### What the task asks
Pull every line holding the word "Step" from the data below and copy it.

(Stored items)
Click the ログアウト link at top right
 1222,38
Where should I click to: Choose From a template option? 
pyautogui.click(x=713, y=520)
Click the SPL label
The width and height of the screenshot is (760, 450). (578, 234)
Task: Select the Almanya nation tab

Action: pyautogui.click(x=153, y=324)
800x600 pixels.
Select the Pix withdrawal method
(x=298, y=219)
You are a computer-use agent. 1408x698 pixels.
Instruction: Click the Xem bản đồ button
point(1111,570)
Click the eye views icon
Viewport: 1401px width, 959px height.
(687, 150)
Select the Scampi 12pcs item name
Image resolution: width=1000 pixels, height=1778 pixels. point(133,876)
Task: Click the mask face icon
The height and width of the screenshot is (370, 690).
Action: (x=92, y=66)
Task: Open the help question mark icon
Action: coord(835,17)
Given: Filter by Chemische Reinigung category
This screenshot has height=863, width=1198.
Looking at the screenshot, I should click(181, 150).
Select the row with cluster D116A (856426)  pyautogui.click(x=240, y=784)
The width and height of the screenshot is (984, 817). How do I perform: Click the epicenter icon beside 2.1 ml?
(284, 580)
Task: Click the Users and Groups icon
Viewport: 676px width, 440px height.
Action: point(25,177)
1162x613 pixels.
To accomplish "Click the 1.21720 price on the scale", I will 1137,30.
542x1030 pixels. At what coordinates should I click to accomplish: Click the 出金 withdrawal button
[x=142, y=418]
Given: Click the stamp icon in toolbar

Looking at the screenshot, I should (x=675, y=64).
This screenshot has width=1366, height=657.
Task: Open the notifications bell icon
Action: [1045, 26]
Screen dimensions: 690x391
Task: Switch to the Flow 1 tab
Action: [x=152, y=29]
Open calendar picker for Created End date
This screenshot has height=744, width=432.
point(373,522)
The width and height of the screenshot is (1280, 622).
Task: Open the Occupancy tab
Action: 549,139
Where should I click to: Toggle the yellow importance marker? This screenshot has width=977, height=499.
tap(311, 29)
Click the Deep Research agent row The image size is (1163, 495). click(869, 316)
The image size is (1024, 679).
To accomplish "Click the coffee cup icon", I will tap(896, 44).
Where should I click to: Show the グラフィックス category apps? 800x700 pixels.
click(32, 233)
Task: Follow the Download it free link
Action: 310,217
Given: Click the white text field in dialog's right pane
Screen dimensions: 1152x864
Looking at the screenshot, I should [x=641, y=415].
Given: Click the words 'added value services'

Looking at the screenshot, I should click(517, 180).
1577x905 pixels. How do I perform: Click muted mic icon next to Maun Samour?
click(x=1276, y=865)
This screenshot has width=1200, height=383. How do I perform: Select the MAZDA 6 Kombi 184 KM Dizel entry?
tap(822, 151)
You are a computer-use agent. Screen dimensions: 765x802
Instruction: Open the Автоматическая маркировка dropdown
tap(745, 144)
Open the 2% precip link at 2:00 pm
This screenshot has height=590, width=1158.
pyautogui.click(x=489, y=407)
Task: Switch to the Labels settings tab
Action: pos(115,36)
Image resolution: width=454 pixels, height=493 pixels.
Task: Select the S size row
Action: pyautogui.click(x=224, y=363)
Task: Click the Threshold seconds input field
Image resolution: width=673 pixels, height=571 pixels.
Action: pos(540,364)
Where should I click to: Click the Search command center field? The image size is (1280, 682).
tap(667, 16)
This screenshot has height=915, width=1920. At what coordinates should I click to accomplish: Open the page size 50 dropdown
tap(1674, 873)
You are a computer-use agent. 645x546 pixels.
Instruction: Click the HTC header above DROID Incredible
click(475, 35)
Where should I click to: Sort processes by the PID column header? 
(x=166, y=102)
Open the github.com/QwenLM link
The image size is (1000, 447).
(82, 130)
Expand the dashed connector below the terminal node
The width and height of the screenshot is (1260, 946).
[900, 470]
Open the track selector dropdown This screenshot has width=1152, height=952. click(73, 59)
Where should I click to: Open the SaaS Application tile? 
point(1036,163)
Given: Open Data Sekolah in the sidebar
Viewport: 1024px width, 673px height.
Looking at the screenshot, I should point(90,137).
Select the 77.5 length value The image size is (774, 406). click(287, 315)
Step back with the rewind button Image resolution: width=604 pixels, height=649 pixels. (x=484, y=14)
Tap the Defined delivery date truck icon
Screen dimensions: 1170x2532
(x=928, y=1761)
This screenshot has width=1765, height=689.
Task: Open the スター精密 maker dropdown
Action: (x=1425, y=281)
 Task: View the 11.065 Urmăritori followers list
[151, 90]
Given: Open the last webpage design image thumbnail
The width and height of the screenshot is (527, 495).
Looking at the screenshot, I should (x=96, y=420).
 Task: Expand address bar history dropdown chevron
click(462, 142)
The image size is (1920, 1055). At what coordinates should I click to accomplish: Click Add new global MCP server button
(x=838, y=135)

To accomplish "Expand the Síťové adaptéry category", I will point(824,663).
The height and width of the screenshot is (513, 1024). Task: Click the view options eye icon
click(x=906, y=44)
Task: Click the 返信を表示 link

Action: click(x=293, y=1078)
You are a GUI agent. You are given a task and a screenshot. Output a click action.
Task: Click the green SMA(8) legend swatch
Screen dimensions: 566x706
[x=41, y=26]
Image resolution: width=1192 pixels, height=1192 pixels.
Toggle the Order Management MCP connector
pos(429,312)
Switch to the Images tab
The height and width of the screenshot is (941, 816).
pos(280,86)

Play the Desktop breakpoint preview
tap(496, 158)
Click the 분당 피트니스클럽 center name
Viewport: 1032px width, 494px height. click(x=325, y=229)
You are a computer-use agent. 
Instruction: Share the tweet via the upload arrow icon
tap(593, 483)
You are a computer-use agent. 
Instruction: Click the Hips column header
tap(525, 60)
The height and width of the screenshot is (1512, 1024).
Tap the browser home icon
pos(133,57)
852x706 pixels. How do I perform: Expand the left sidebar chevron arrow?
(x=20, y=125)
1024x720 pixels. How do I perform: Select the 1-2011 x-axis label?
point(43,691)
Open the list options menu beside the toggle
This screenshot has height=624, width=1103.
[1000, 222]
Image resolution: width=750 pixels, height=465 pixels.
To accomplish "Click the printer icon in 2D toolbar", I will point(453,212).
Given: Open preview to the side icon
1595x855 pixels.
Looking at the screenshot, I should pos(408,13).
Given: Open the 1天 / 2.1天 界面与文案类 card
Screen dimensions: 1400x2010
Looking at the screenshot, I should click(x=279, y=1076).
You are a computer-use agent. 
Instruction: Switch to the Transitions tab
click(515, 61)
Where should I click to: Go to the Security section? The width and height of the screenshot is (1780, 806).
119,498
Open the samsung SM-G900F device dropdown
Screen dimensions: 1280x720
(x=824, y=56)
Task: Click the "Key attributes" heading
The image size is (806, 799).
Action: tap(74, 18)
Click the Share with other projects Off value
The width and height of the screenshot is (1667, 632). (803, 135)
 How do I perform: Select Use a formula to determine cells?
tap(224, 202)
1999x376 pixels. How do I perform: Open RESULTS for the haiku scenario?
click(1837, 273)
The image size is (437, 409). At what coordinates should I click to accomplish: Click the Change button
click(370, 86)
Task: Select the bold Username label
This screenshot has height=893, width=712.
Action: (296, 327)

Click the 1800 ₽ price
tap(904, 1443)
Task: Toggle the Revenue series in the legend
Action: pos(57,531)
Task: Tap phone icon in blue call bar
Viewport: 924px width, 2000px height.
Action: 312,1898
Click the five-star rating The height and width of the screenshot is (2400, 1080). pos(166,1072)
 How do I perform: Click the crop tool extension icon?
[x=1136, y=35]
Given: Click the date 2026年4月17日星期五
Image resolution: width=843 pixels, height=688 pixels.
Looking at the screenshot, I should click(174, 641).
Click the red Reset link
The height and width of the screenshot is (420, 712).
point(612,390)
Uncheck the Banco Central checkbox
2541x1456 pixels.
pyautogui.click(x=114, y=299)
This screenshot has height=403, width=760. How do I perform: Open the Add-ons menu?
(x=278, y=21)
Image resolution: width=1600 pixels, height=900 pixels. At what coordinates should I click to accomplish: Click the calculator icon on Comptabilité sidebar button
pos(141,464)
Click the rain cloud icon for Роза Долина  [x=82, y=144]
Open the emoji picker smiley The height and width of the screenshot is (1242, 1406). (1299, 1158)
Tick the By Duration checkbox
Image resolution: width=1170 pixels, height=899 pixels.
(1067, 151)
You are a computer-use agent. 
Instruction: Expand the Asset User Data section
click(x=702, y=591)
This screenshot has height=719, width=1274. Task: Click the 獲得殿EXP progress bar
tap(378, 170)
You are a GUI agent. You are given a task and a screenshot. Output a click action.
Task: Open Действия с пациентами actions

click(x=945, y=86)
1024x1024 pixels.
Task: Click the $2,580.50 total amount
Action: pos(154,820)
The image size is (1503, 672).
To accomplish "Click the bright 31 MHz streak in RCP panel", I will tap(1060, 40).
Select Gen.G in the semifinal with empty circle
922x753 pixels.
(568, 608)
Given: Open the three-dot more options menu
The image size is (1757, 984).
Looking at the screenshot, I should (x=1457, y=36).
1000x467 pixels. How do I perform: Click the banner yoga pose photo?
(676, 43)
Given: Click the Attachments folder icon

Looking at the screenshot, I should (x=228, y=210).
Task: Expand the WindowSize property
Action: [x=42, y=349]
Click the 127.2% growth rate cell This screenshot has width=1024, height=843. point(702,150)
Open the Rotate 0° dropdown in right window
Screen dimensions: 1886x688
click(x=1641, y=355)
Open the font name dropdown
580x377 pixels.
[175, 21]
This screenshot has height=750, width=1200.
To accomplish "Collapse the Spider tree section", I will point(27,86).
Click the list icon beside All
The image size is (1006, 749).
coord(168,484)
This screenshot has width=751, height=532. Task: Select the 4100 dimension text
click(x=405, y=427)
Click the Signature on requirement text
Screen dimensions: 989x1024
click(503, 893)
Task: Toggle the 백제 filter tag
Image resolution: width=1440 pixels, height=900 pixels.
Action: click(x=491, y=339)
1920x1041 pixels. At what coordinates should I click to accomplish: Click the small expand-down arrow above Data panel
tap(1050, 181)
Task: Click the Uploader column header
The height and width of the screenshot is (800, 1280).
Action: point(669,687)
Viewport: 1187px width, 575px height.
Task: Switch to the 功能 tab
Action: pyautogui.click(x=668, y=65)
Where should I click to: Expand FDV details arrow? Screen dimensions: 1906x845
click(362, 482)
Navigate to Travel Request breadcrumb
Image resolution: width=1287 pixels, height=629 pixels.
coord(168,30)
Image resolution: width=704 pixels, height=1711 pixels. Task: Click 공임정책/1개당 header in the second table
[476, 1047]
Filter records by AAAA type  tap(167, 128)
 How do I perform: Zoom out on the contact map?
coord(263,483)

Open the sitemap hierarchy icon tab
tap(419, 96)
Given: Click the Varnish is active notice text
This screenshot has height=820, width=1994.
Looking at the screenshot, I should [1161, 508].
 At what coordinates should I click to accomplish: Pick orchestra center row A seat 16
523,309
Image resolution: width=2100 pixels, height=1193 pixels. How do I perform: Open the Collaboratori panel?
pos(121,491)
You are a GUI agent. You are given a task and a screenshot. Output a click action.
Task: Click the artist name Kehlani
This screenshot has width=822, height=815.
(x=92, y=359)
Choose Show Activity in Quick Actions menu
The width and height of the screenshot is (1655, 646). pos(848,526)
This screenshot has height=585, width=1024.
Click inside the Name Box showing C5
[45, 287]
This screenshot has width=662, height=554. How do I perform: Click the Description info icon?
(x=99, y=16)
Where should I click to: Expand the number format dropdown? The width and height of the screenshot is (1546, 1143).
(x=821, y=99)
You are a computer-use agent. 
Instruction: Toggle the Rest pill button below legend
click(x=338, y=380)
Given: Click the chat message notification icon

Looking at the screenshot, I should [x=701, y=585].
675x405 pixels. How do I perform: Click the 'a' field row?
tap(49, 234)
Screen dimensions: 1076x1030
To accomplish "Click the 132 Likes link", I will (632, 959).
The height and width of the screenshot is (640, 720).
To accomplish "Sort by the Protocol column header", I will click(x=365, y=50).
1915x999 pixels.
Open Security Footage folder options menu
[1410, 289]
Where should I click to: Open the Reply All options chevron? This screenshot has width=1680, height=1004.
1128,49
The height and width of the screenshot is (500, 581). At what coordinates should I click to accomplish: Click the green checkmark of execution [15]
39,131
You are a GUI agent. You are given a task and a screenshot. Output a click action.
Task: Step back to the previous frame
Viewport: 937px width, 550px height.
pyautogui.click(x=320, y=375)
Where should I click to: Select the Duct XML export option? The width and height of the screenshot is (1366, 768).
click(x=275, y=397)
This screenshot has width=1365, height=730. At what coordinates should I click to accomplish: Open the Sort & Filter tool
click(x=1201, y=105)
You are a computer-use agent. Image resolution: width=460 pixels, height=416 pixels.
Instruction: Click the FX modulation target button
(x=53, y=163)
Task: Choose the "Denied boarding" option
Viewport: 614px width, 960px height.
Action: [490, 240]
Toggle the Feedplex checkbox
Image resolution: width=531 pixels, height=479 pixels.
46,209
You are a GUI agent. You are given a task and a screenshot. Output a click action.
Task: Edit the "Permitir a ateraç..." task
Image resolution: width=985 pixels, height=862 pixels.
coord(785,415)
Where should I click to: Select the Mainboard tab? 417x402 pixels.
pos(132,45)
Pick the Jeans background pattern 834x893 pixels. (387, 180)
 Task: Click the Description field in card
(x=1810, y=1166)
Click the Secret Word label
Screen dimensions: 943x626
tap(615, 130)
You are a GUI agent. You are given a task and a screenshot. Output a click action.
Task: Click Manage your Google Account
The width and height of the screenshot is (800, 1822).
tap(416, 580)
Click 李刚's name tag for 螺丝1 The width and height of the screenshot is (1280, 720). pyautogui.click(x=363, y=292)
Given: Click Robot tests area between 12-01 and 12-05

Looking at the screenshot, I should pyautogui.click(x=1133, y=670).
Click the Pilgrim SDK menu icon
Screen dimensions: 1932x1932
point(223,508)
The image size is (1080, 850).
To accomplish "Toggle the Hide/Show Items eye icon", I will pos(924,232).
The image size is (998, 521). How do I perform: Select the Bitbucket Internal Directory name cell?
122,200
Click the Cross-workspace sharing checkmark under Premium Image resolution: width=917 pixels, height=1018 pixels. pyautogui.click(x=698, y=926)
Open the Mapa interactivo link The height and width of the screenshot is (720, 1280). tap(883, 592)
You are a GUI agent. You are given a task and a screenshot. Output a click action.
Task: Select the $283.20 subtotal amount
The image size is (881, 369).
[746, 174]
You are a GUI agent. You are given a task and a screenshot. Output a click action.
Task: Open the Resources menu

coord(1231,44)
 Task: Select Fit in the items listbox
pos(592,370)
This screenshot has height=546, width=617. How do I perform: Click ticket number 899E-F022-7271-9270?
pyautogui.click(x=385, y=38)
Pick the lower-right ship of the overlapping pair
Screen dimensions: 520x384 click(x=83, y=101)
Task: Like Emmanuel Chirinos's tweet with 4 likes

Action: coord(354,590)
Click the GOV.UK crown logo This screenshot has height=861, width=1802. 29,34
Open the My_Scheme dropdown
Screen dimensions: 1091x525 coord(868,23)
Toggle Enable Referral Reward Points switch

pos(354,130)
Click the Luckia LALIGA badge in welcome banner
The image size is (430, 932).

### Your response
Step back with the rewind button Image resolution: width=604 pixels, height=649 pixels. (x=484, y=14)
Task: Step back to the previous frame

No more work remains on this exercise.